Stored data
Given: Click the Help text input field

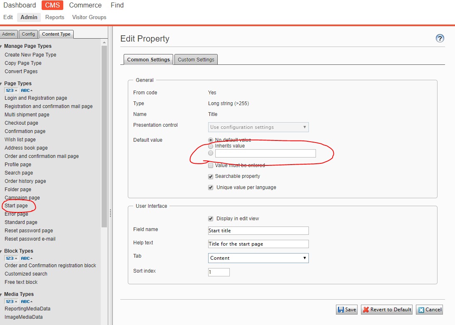Looking at the screenshot, I should 258,244.
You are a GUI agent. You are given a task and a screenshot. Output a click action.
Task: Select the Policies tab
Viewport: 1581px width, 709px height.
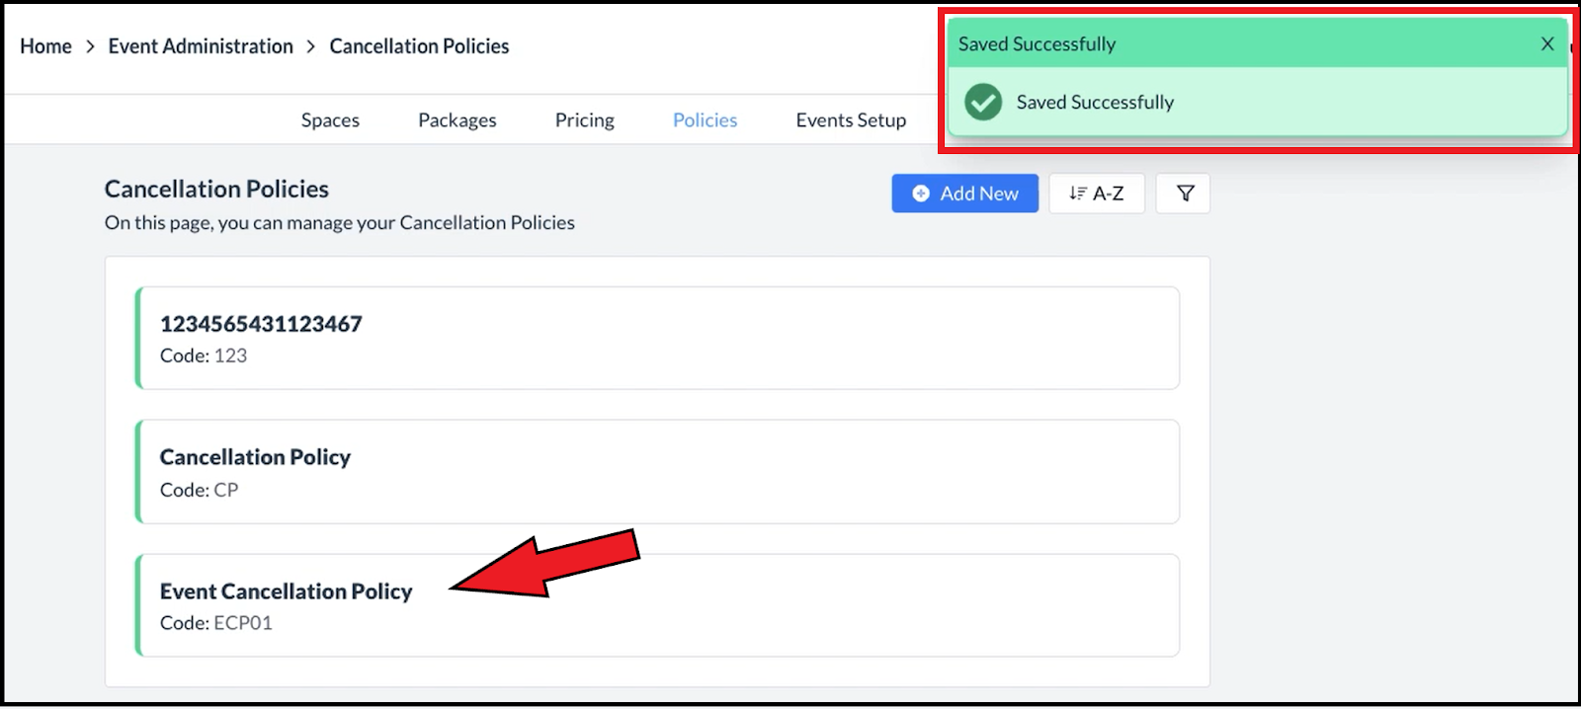tap(705, 120)
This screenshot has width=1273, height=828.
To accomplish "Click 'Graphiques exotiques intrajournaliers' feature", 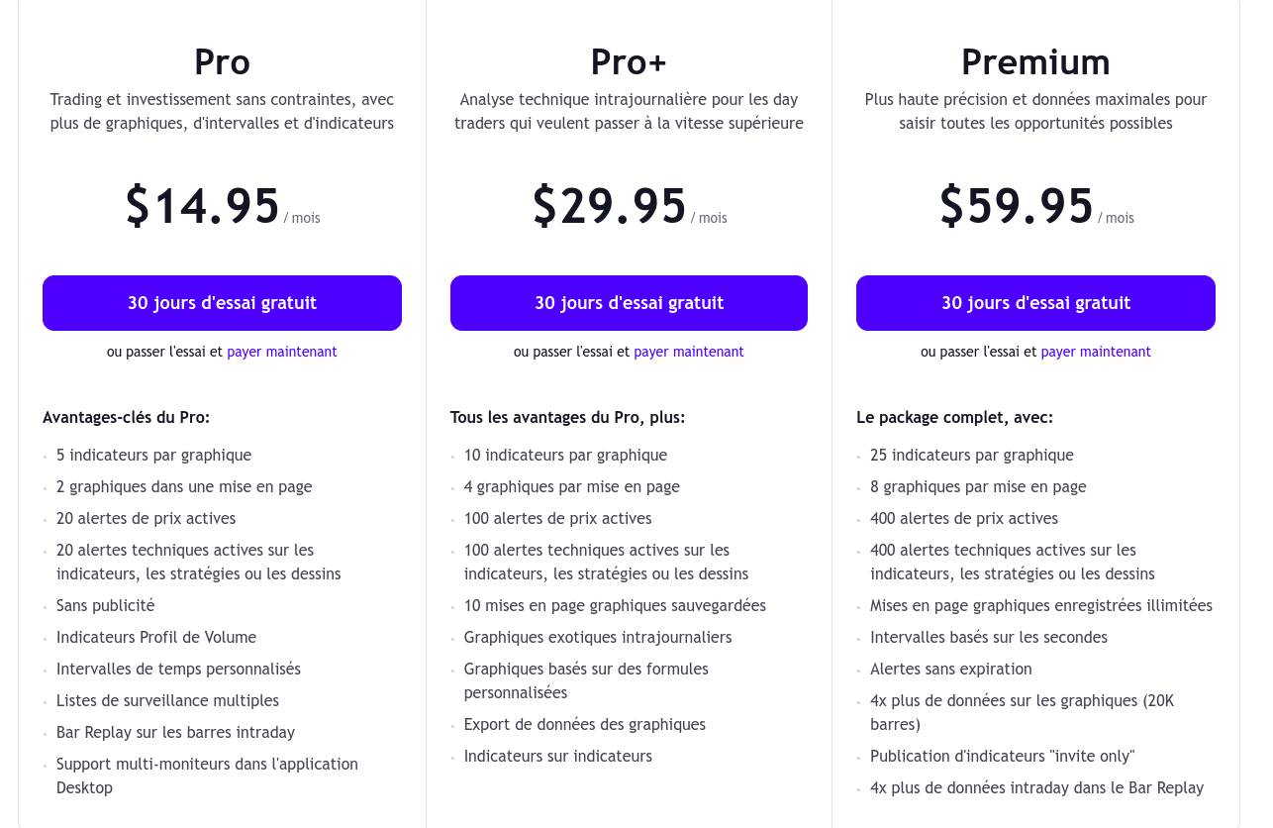I will click(598, 637).
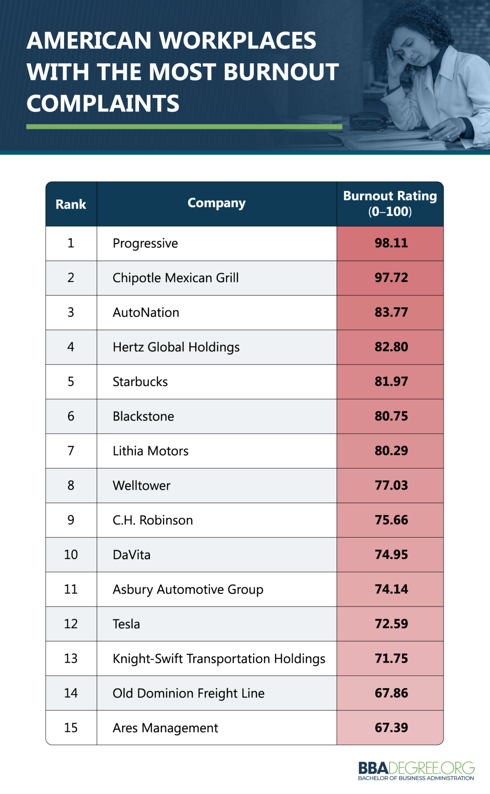
Task: Click Old Dominion Freight Line name
Action: tap(188, 693)
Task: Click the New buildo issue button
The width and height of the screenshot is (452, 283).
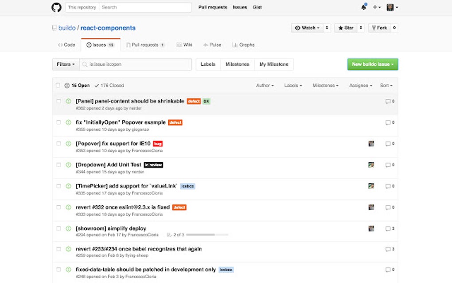Action: [372, 64]

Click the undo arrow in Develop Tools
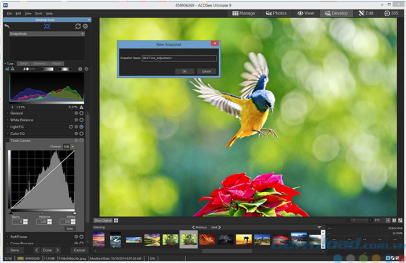8,26
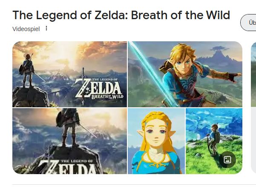
Task: Open thumbnail of Link leaping with sword
Action: (185, 74)
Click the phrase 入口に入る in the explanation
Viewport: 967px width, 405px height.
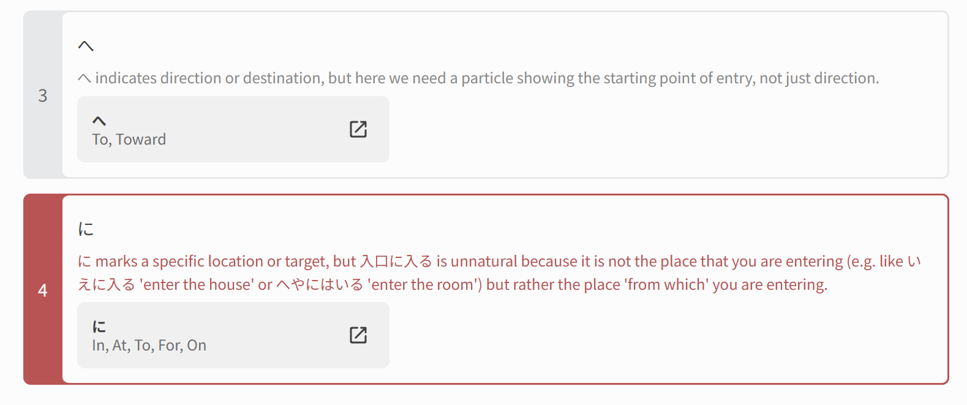tap(396, 262)
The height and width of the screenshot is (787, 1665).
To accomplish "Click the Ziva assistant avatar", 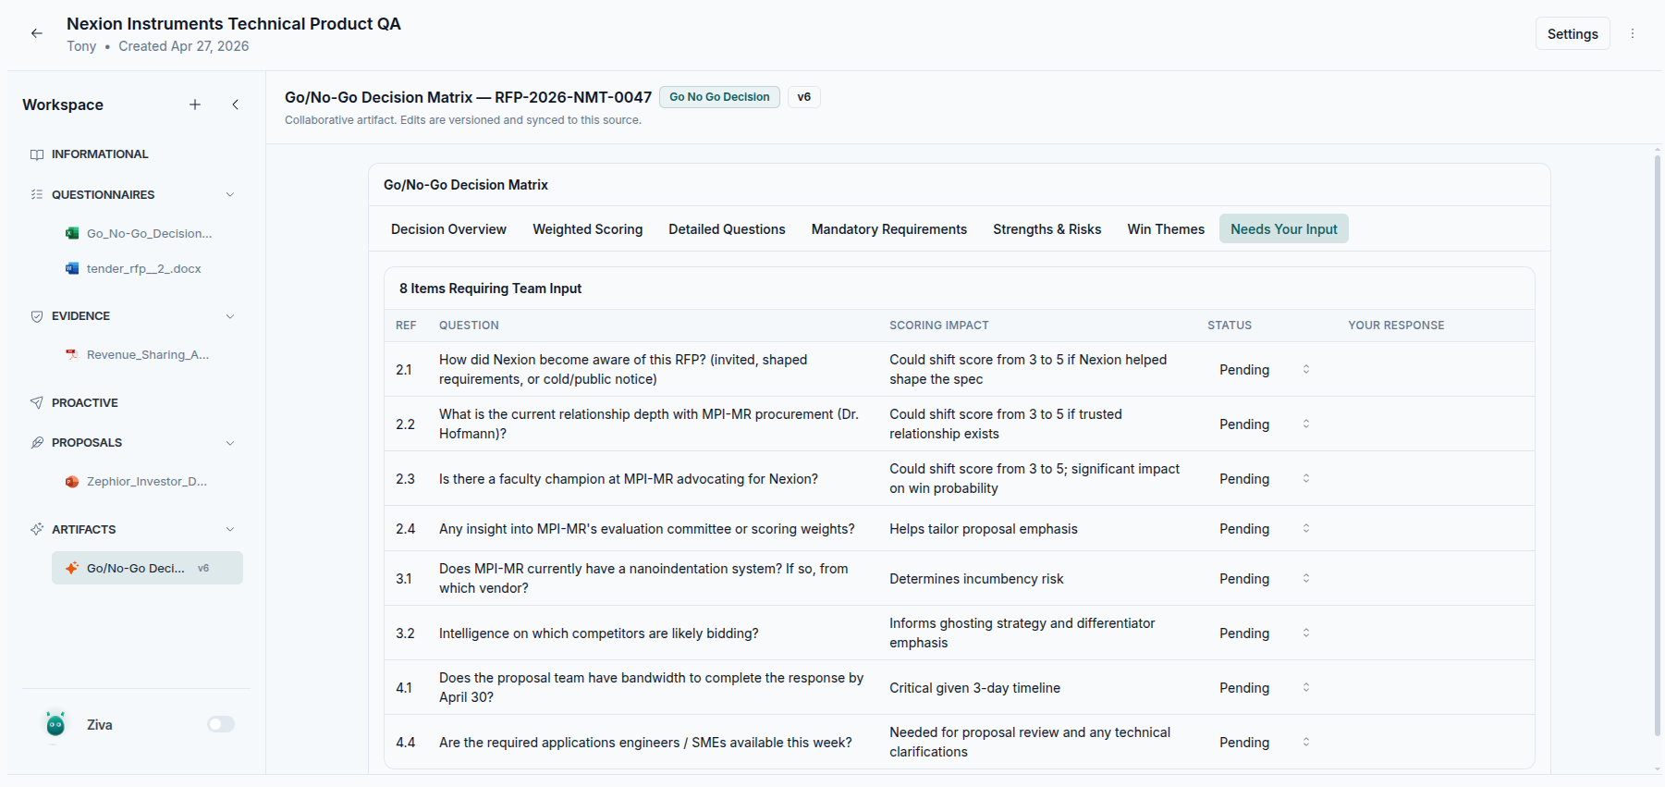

What you should do
Leaving out the pictures, print exactly and only the lines from the one containing "Click the undo arrow in Develop Tools" through the last line of the records.

Result below
Click the undo arrow in Develop Tools
8,26
Task: Open thumbnail of Link leaping with sword
Action: (185, 74)
Click the phrase 入口に入る in the explanation
Viewport: 967px width, 405px height.
tap(396, 262)
The height and width of the screenshot is (787, 1665).
To accomplish "Click the Ziva assistant avatar", 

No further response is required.